The Personal Data Protection Bill, 2019 (“PDP Bill”) introduces the concept of privacy by design policy for the first time in the Indian legislation governing data protection and privacy laws. This article examines the concept of privacy by design and the manner in which the PDP Bill attempts to incorporate the said concept in strengthening privacy and data protection by data fiduciaries in India.

The Concept

Privacy by Design as a concept was codified initially in Recital 46 of the RL 95/46/EC data protection directive by the European Union. Recital 46 provided that protection of the rights and freedoms of data subjects with regard to the processing of personal data requires that appropriate technical and organizational measures be taken, not only at the stage of processing of personal data but also at the designing stage of the processing system.[1]

The RL 95/46/EC was repealed by Regulation (EU) 2016/679 on April 27, 2016. Article 25 of Regulation (EU) 2016/679 also continues to emphasise privacy by design by stating that the controller at the time of designing the means of data processing should implement measures and safeguards to enable data protection and protect the rights of individuals whose data is being collected. The key factors to be kept in mind while selecting such measures and safeguards include the state of the art, the cost of implementation, nature, scope, context and purposes of the processing, and risks of data processing to individuals’ rights.[2]

Essentially, privacy by design is based on the principle that privacy protection should be embedded into the technological design of a product or service itself, and that privacy and data protection considerations should be taken into account from the outset itself and throughout the lifecycle of a product or service, rather than as a remedial afterthought.[3] 

Principles of Privacy by Design

The  Privacy Commissioner of Ontario, Canada, advanced the concept of privacy by design with the view that the future of privacy cannot be assured solely by compliance with legislation and regulatory framework. [4] Rather, privacy assurance must become an organization’s default mode of operation.
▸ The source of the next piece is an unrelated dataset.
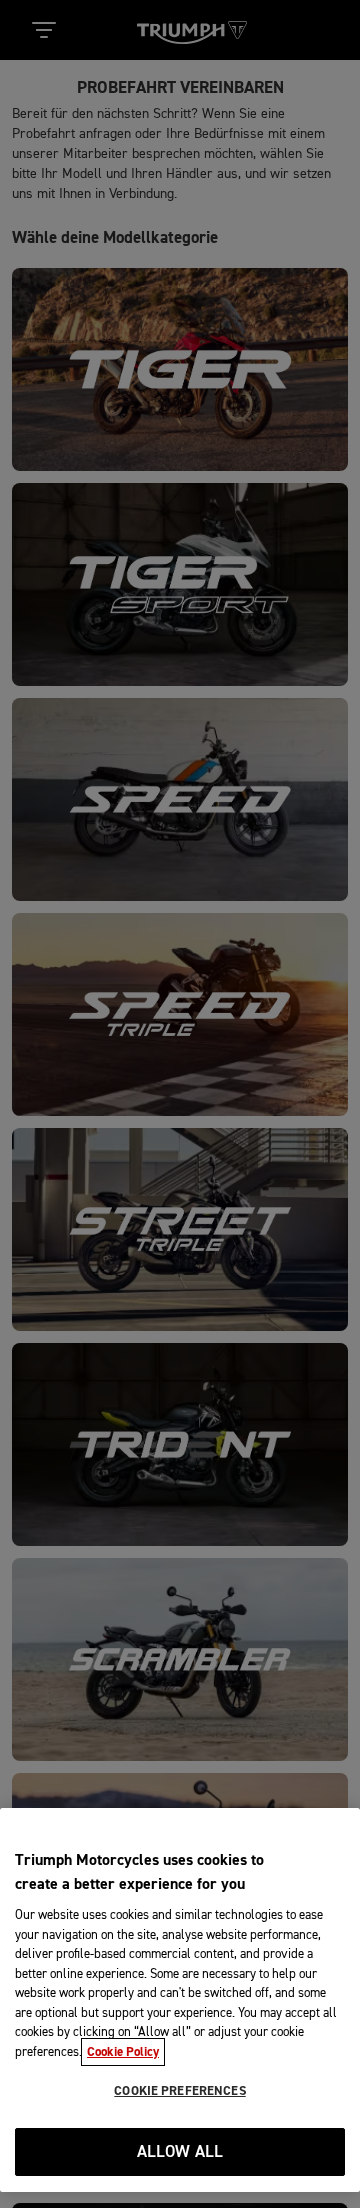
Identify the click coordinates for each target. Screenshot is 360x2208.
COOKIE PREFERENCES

By employing privacy by design, privacy infractions can be prevented before they occur. It laid down seven principles forming the cornerstone of privacy by design namely:

Proactive not Reactive; Preventative not Remedial

Privacy by design is conceptualised to occur before-the-fact, not after. It is intended to prevent privacy invasions before they occur and not after.

Privacy as the Default Setting

Privacy by design is aimed to ensure maximum privacy by ensuring that personal data is automatically protected in any given IT system or business practice and no further action is required on the part of the individual to protect their privacy as it is built into the system, by default.

Privacy Embedded into Design

This principle involves building protection mechanisms for privacy protection while designing the hardware or software itself.

Full Functionality — Positive-Sum, not Zero-Sum

Privacy by design intends to incorporate all legitimate situations or objectives and avoiding questions such as privacy vs. security, by trying to cater to both interests.

End-to-End Security — Full Lifecycle Protection

Privacy by design ensures that all data is securely collected, retained, and then securely destroyed at the end of the life cycle, in a timely fashion.

Visibility and Transparency— Keep it Open

Privacy by design intends to make its operations and processes involved visible and transparent, to users and providers alike.

Respect for User Privacy — Keep it User-Centric Above All

Privacy by design requires data processors and fiduciaries to incorporate protection measures for ensuring user privacy and accessibility, such as strong privacy defaults, appropriate notice, and empowering user-friendly options.

The PDP Bill

The Justice Sri Krishna Committee Report on Data Protection commented upon incorporating organisational measures, broadly designed as ‘privacy by design’, to establish data handling practices in an organisation in a manner ensuring compliance with law by minimising or eliminating adverse impacts on privacy. Further, the Committee suggested establishing an accountability framework for certain data fiduciaries, which may be making evaluative decisions through automated means, to set up processes to eliminate unlawful processing of data.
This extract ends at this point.